Así debería ser todo en la vida y tendríamos menos errores, meteríamos menos las patas, nos equivocaríamos menos y seríamos más asertivos y propositivos.

Como está el mundo hoy, la duda debería ser un principio de vida. Si, parece raro pero la verdad es que, uno entra a las redes sociales y empieza a ver todo tipo de informaciones que sobresaltan por lo extrañas, raras, y sospechosas que son. Y va uno a ver y ve que son falsas, que no tienen asidero, que las correcciones llegan cuando ya para qué, pues como somos culiprontras, corremos a divulgarlas por todas las redes que tengamos y cuando queremos enviar mensajes diciendo que era falso, ya el daño está hecho.

Por eso, debemos comenzar a dudar de lo que nos parezca sospecho, de lo que no tenga asidero, para no caer en la tentación de dañar personas, instituciones, empresas y demás, publicando a priori por no quedarnos atrás, de lo primero que nos llegue por redes o de lo que nos cuenten, sin conocer antes de su veracidad.

También debemos dudar de los comentarios mal intencionados que nos hacen, de los chismes que nos llegan, de las personas reconocidas por dar información que no es, o porque hacen de todo para acabar con la reputación de las personas. Recuerdo un refrán que siempre nos decía mi madre, “es mejor callar que locamente hablar”, es cierto, primero confirmemos y después, si suma, si no hace daño, comentémoslo, de lo contrario, calladitos nos vemos más bonitos.

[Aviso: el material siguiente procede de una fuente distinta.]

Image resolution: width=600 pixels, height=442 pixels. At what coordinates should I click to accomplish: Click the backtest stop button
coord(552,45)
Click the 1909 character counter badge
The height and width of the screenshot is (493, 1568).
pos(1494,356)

Y ahora, tan de moda, tanto candidato a cargos públicos y tantos con hojas de vida siniestra, es cuando mas debemos dudar. De eso tan bonito no dan tanto.

Y aquí si que se aplica el titulo que escribí, dudar es obligatorio, pero creer es opcional y agregaría, que vendernos es aún peor.

Antes de seguir a un político, miremos que no sea un politiquero, que no haya cambiado de partido como de vestido, que no tenga investigaciones, que sea honesto, que no sea populachero, promesero y que no ofrezca imposibles; que no compre votos, que no pague buses y refrigerios para que vayan a aplaudirlos, que tengan familia, que sean buenos padres y madres, que modelen con el ejemplo y que, con tan solo verlos, uno sepa que están limpios hasta de corazón. Seamos intuitivos, pero también racionales, averigüemos primero y votemos después para no tener que sufrir las consecuencias.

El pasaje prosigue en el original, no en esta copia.